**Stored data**
################
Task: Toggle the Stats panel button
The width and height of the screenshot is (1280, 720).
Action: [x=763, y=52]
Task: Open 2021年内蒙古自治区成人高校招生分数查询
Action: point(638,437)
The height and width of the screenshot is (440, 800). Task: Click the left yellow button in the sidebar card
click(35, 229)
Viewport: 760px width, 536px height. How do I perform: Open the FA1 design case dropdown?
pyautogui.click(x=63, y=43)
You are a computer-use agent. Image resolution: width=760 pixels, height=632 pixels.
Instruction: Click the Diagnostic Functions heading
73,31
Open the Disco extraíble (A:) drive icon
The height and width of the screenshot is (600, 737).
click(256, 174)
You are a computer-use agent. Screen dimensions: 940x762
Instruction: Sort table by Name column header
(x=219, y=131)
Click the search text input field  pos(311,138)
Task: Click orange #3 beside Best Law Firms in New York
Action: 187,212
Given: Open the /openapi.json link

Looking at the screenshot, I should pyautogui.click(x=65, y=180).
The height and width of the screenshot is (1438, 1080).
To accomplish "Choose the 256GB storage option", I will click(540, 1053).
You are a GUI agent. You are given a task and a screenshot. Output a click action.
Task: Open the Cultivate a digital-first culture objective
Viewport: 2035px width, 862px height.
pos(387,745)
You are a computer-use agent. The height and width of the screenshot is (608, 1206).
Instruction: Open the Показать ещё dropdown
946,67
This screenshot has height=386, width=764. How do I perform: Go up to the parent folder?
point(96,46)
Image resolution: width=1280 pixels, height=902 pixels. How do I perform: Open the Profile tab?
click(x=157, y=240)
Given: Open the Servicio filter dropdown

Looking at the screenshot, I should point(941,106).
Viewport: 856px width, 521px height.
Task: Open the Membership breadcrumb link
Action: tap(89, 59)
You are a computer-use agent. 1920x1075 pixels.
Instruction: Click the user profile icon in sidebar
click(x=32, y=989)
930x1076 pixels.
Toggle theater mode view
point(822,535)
################
**Activity**
If the word "agent" is on a line above, return that line.

**Written answer**
You are a computer-use agent. Image resolution: width=760 pixels, height=632 pixels.
You are a computer-use agent. Screen dimensions: 940x762
You are a GUI agent. You are given a task and a screenshot. Output a click action.
You are a computer-use agent. The height and width of the screenshot is (608, 1206).
You are a computer-use agent. 1920x1075 pixels.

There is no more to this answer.